Keycloak-JS18 Fails To Automatically Logout After a Failed Token Refresh

[RyanLefebvre]

Describe the bug

After upgrading our keycloak server and keycloak-js adapter to keycloak 18 we are no longer seeing an automatic logout when a user's token expires. Instead users have been getting stuck inside our application with an expired JWT after a failed token refresh. Logging out with an active session works as expected.

In Keycloak 18 the redirect_uri parameter was deprecated. Instead docs say to use the new parameters id_token_hint and post_logout_redirect_uri when making a request to the logout endpoint for keycloak instead of redirect_uri.

The logout function on the frontend however did not change much from the consumer's perspective. The API was the same and all it expects is a redirectURI as an optional parameter. But the way the logout URL is built behind the scenes did change to automatically convert the redirectURI into the new post_logout_redirect_uri parameter and add the idToken to the logout request automatically.

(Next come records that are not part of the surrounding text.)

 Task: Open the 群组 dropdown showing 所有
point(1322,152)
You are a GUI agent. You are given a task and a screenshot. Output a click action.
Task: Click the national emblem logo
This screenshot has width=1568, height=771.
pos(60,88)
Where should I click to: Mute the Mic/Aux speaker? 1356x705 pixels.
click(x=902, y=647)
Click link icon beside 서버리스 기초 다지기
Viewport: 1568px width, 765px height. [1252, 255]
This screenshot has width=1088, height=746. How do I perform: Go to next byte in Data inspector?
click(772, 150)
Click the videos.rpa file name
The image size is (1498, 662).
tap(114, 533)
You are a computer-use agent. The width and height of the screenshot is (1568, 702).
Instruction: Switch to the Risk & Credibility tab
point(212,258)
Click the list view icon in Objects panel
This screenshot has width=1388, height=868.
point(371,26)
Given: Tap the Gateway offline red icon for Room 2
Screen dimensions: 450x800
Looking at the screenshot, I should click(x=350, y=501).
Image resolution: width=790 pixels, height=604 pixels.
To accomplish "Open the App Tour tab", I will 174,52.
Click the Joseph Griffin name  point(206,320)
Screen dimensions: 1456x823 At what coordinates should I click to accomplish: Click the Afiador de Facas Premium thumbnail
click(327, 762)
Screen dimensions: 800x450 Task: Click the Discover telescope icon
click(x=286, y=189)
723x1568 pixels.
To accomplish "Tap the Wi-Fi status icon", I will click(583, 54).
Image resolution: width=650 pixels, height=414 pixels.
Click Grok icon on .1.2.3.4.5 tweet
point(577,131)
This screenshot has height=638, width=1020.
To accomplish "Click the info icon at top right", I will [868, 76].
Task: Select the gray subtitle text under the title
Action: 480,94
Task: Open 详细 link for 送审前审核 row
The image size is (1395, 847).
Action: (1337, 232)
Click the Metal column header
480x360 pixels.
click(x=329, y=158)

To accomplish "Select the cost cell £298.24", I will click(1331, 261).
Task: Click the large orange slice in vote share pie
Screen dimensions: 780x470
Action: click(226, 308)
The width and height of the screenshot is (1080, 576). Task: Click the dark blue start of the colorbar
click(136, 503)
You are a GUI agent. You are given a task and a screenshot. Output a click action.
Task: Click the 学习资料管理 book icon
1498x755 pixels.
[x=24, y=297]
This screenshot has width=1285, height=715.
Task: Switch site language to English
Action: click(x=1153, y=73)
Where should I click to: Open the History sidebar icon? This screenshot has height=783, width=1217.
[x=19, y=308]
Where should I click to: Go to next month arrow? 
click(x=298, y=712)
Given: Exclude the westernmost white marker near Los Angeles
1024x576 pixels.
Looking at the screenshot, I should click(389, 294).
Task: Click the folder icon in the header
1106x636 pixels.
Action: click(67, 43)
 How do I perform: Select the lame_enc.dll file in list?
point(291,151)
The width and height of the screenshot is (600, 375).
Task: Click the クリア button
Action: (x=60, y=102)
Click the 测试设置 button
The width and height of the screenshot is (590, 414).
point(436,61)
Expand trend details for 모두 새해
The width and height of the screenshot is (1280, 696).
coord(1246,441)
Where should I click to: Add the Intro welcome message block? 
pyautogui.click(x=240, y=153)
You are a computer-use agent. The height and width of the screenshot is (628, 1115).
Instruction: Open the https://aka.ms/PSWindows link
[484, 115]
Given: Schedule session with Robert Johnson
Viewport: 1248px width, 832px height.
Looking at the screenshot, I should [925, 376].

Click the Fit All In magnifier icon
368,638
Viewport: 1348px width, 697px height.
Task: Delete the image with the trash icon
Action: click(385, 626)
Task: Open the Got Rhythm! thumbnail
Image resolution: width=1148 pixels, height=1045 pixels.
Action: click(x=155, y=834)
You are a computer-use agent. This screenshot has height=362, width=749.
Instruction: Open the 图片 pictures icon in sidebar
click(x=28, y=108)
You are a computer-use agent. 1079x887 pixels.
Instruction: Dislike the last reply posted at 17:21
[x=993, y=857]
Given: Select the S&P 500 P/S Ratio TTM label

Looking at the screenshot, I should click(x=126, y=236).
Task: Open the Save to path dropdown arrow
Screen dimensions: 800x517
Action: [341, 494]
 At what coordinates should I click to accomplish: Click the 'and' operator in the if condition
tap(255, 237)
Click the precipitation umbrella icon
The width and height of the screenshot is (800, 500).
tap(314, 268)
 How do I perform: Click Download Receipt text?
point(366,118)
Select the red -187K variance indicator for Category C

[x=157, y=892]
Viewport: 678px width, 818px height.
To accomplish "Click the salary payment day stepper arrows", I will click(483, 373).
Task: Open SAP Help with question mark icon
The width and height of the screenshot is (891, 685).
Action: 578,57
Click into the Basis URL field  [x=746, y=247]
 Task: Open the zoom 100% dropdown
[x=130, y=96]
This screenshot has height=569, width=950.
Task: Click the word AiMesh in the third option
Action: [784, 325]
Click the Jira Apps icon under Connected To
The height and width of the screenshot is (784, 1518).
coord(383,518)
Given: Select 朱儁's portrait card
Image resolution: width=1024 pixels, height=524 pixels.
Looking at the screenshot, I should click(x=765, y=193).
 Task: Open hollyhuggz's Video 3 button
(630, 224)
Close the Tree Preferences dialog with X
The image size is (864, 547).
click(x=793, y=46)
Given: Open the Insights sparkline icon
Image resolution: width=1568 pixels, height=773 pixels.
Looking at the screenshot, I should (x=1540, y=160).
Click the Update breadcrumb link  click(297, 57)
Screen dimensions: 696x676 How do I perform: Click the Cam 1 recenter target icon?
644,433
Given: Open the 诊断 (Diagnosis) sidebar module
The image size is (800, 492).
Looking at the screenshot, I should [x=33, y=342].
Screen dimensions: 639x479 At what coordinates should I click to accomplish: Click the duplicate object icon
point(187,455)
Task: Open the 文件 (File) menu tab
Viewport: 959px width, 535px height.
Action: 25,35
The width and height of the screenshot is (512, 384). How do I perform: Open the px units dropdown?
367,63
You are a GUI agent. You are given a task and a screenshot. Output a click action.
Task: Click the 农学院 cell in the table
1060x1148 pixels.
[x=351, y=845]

This change to the way the logout URL is built is the reason for the bug. Notice how when a token refresh fails, the tokens are cleared. This means that all of the tokens are cleared including the idToken. This explains why logging out works during an active session but the adapter fails to automatically log out after a failed token refresh. Its because the failed token refresh removes a variable needed to build the new logout url!

Our current workaround for this is to save the idToken, listen for a failed token refresh, reset the token on the keycloak object and then manually logout which defeats the purpose of the keycloak-js adapter taking care of session state management.

keycloak.onAuthRefreshError( () => { keycloak.idToken = ourSavedIdToken; keycloak.logout(); })

Version

18.0.1

Expected behavior

When a session expires and a token refresh fails, keycloak should log the user out.

Actual behavior

When a session expires and a token refresh fails, keycloak is unable to log the user out because their idToken is cleared making it impossible to build a valid keycloak 18 logout request.

How to Reproduce?

There are a few ways you could reproduce this issue:

Option 1:

1. Create a button that when clicked will refresh the signed in user's token
2. Sign in as a keycloak user and get a valid token
3. Check when the token expires
4. Wait until the token expires and then click on the button to refresh your token
5. You will see that you are not automatically logged out, the refresh fails and that keycloak will print an uncaught promise error to the console

Option 2:

1. Create a button that when clicked will refresh the user's token and then logout the signed in keycloak user
2. Sign in as a keycloak user and get a valid token
3. Check when the token expires
4. Wait until the token expires and then click on the button to logout
5. You will see that a request is made to logout but keycloak returns an error of 'invalid_id_token'

Anything else?

No response

[RyanLefebvre]

I just opened this pull request with a fix that solves this issue: #14569

[mposolda]

It is possible that this issue is already fixed in latest Keycloak main. Commented on the related PR #14569 , we can possibly continue discussion on the PR.

[rmalenko]

Hi,

I have got the same error but with login

[keycloak-github-bot]

Due to the amount of issues reported by the community we are not able to prioritise resolving this issue at the moment.

If you are affected by this issue, upvote it by adding a 👍 to the description. We would also welcome a contribution to fix the issue.